Here's an example of how to calculate a raw diet:

At 12 pounds, feeding 3% of your dog's body weight, she would need a daily total of 5.76 ounces:

4.61 ounces meat
0.58 ounces bone
0.29 ounces liver
0.29 ounces other organ

If you're only feeding for half the diet, each raw meal would be half that so 2.88 oz:

2.30 ounces meat
0.29 ounces bone
0.14 ounces liver
0.14 ounces other organ


----------



## boxerlover876 (Dec 31, 2011)

I would do the freeze dried and raw vs. kibble and raw. Ziwipeak, Only Natural Pet MaxMeat, and Real Meat Pet are all companies that make dried, all meat raw. Whenever Duke goes to shows we used Wellness 95% meat canned that could be an option too, although I'd go with the freeze dried. If you can't find fresh tripe when the time comes Tripett makes a canes tripe that can be substituted.


----------



## Ktyrian (Aug 5, 2012)

Thanks for the replies. I actually recently started my dog on Canine Complete Joint Mobility, but she won't eat it unless it is mixed with a little bit of ground beef. She is really funny, she will grab the ground beef and run into the corner to eat it! I figured she has responded so well to that little bit that it would be better to feed her raw more often. I have a couple more questions, and they may seem stupid, but I myself eat about a 70% raw food diet for health reasons, which means I consume only a small amount of meat and don't really like handling/butchering meat. Can you buy organs from a butcher or grocery store? I have read that tripe is very healthy, but you can't get the processed kind from the store, where do you buy tripe? My girl has severe separation anxiety and someone told me to try giving her a frozen turkey or chicken neck while in the crate to keep her busy, is this safe? Can you buy those at the butcher? I personally won't even eat meat off the bone, not for any ethical reasons, I guess I am just weird, so this is kind of a whole new world for me...


----------



## Gally (Jan 11, 2012)

You can buy organs from the butcher or the grocery store. Not every store will have them out on display. You can usually ask the butcher for them though or if you have an Asian/ethnic market nearby they usually have a better selection and often lower prices on organs.

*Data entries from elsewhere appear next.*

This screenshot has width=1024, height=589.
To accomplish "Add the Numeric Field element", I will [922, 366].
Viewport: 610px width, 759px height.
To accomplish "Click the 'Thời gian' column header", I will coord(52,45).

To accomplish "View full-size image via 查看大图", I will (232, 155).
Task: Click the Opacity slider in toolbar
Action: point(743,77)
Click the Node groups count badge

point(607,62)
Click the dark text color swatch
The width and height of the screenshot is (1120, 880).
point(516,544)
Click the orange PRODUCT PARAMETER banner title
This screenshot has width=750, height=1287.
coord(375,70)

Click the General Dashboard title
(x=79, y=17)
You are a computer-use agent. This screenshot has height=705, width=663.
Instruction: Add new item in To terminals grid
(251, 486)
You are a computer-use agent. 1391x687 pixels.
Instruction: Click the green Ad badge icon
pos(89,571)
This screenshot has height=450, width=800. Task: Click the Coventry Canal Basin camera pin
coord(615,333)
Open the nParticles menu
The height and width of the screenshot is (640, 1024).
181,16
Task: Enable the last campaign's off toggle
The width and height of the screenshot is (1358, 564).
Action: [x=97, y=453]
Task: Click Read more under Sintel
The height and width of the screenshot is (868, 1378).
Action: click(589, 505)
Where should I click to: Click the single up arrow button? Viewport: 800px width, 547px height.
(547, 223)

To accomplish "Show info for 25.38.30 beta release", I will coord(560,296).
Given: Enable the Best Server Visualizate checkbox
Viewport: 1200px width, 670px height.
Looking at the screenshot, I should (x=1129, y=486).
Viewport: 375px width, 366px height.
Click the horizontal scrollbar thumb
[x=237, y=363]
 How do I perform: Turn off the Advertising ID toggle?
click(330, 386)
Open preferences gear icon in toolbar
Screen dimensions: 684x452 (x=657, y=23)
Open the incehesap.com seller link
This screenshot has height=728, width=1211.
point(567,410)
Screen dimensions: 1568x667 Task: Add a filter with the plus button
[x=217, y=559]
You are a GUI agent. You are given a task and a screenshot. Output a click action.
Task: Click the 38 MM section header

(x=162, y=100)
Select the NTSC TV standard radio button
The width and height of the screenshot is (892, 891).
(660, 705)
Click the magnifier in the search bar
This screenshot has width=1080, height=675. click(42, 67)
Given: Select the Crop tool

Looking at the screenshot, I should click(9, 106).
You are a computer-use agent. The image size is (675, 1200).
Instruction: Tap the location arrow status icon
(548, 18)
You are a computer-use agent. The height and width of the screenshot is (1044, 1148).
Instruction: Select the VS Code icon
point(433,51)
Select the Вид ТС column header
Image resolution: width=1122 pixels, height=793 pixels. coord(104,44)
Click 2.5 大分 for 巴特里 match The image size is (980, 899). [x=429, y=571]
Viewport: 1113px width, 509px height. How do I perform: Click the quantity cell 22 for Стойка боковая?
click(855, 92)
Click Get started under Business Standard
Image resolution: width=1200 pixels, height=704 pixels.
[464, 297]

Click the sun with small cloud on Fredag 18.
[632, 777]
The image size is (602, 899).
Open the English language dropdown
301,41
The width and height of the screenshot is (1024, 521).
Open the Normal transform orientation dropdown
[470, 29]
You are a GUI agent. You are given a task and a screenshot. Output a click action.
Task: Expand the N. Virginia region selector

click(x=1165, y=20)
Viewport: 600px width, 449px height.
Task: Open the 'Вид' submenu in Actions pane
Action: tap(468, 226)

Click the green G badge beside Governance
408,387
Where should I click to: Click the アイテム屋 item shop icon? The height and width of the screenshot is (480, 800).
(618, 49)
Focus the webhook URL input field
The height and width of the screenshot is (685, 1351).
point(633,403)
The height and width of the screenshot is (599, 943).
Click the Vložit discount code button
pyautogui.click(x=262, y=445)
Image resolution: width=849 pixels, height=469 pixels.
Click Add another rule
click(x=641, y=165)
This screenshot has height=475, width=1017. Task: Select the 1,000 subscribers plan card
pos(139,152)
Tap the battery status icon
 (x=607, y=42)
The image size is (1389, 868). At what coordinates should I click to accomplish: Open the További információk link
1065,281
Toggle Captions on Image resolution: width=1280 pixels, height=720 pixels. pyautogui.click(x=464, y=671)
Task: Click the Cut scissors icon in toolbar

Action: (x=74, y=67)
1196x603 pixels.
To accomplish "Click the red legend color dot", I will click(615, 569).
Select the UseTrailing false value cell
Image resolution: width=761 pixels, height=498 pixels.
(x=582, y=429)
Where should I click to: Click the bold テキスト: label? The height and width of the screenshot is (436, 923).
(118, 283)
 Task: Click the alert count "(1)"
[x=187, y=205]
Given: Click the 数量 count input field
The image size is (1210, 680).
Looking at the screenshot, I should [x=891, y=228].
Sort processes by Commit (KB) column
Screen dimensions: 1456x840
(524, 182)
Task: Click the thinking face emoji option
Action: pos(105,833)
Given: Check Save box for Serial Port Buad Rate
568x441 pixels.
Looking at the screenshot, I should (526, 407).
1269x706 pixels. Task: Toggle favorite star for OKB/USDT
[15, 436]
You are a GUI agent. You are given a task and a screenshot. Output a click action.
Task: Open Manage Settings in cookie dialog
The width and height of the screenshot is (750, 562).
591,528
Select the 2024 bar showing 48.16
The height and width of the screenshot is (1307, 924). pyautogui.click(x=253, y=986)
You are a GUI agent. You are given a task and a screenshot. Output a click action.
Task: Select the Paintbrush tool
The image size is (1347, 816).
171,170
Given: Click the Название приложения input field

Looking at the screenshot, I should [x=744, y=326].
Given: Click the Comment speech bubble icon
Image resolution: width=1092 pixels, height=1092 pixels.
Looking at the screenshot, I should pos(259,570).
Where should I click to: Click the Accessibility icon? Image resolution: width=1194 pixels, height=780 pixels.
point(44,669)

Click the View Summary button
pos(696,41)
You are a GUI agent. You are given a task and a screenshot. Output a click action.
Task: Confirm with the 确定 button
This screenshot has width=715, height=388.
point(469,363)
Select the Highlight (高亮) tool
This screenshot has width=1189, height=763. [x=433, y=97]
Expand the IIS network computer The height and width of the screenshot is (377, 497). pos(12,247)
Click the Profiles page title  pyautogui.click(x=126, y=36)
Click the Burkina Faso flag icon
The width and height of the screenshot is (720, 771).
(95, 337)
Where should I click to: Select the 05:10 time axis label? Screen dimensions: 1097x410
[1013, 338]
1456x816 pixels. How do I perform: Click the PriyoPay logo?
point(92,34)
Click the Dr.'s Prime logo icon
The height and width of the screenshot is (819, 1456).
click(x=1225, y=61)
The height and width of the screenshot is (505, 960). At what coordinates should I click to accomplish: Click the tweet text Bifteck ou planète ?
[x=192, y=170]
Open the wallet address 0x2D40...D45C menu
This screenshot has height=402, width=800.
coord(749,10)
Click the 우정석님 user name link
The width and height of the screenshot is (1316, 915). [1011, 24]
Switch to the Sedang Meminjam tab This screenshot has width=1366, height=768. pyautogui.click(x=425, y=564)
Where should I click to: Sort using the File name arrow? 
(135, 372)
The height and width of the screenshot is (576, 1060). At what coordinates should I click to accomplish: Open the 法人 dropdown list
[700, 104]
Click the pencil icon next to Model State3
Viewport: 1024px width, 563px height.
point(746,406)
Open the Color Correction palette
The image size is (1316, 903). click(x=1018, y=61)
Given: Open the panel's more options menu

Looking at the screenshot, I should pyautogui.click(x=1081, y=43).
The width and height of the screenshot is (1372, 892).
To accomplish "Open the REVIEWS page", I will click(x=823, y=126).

We buy tripe from a local pet store but you can also order it online. You should supervise any feeding in case she chokes, same as feeding kibble. Once she gets accustomed to raw a frozen turkey or chicken neck will only take her a minute or two to polish off anyway so wont keep her too busy. Yes you can buy them at the butcher, people often use them for a soup base.


----------



## kafkabeetle (Dec 4, 2009)

I have found chicken livers, hearts and gizzards at the grocery store, as well as beef liver and sometimes beef heart. When you buy a whole chicken it usually comes with a few organs, last time I got a neck, a liver and two gizzards. You'll have to just look around. They might be available in places you frequent, you just pass over them because they aren't something most people buy. Anything you can't find in the store can be usually gotten online, either whole, or in the form of whole carcass grinds. This is a good place to look: https://www.hare-today.com/ Btw, I was a vegetarian for 9 years and just started eating meat again a few months ago, so I can relate. ;p

I would not give raw bones unsupervised. There is a small choking hazard that I would not risk. I recommend Nylabones, antlers, bully sticks or filled, frozen Kongs in the crate if you want to give her something to do to distract her.


----------



## Ktyrian (Aug 5, 2012)

Thanks for sharing that website with me, the pre cut pieces make this seem a little less daunting to me. With the formula you gave me for figuring out how much to feed the meat and bones are measured separate, but what if you ate feeding meaty pieces? Here is what I think I would be comfortable feeding for the meat and bone portion: small goat bones, small meaty beef bones, chicken and turkey pieces, whole sardines, small pork bones and rabbit pieces. I think I would also be willing to try the quail and maybe the rabbit heads, although they kind of scare me. For the orgasm portion I was thinking of going to the grocery store, getting a variety, grinding it and freezing it in ice cube trays. I would use the premade only for when she is being puppysat. Is that an adequate variety? And on that note, I think I have to check out craigslist for a freezer...lol! 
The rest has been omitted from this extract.